Thanks. I've read about that experiment before, and I thought it was fascinating. But I had never actually seen the domesticated foxes, and I hadn't realize how freaking adorable they'd be.
I saw a TV programme about this, maybe 10-15 years ago and it dawned on me then that the scariest part of this was that it would only take the same amount of breeding to make humans as domesticated as this. Reminds me of S.M. Sterling's Draka novels. http://en.wikipedia.org/wiki/The_Domination
Probably not true. Dogs - the species - have a large amount of genetic variation. There's a lot to play with. Humans do not have as nearly as much genetic variety across the species. A stat I read is that there's more genetic variety in a group of 50 chimps than in the entire human species.
This points to a genetic bottleneck in the past 100,000 years or so. Our ancestors were the few survivors of some catastrophic event.
Humans are domesticated relative to our ancestors / closest primate relatives. Anyway, I suspect the reason domestication works so fast is it's breaking down a chemical pathway which is fairly simple relative to creating a new sequence. Most young animals are minimally aggressive as baby's and it's only after they start to grow that they become aggressive. So just about any mutation effecting that transition sequence and they stay as infants.
If multicoloured coats were a development in domesticated wolves and foxes, then are humans really that far away? We went from a species with a very limited 'coat' colour, to everything from a near-white to black and all the natural pigment colours between.
I myself have four pigments to my beard, red/blonde/golden-brown/dark-brown.

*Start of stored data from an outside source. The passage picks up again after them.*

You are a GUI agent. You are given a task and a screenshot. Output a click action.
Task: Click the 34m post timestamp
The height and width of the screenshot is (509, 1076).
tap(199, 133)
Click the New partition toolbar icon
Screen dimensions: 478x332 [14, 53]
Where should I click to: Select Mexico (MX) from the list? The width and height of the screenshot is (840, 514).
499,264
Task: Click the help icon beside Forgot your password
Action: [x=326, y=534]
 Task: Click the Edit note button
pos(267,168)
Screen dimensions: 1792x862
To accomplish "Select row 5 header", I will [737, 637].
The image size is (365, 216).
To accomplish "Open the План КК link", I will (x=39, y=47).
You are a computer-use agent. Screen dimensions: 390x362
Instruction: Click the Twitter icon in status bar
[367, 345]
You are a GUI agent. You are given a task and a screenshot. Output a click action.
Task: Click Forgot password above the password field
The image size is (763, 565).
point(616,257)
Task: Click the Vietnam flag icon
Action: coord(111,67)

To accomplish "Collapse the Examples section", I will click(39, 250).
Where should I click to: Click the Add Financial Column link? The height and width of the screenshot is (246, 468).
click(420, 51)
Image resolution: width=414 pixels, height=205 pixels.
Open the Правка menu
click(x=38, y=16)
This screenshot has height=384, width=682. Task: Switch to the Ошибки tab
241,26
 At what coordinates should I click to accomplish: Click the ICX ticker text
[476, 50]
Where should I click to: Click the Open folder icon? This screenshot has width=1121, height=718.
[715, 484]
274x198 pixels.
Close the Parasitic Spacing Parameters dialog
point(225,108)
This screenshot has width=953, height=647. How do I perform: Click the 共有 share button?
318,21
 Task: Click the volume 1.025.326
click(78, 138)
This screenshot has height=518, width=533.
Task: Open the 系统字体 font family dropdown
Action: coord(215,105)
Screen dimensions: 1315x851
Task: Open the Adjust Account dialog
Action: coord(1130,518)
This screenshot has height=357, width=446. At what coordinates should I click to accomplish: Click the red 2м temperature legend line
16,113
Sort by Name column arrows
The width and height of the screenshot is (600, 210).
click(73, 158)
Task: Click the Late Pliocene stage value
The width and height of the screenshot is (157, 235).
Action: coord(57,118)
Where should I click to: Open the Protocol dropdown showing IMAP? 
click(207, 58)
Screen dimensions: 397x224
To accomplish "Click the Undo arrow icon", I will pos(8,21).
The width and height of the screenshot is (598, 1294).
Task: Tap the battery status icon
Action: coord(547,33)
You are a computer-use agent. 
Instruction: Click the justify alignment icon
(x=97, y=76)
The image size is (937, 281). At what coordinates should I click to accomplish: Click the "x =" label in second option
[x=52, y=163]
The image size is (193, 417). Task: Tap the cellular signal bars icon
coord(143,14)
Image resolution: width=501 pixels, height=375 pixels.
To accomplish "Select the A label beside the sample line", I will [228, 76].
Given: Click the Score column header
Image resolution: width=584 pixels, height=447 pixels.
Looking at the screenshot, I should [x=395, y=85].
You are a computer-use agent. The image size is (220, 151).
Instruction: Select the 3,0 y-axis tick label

Only a few dozen generations ago when my ancestors didn't live in mega-communities on the order of millions, but lived in a community of a few hundred they likely had black hair between them all.
We're a predator species that is capable of living in numbers (without outside intervention) only surpassed by migratory birds and butterflies. We're not domesticated, because our purpose hasn't been changed to fit another species needs, however I would say with have been made extremely docile compared to our ancestors.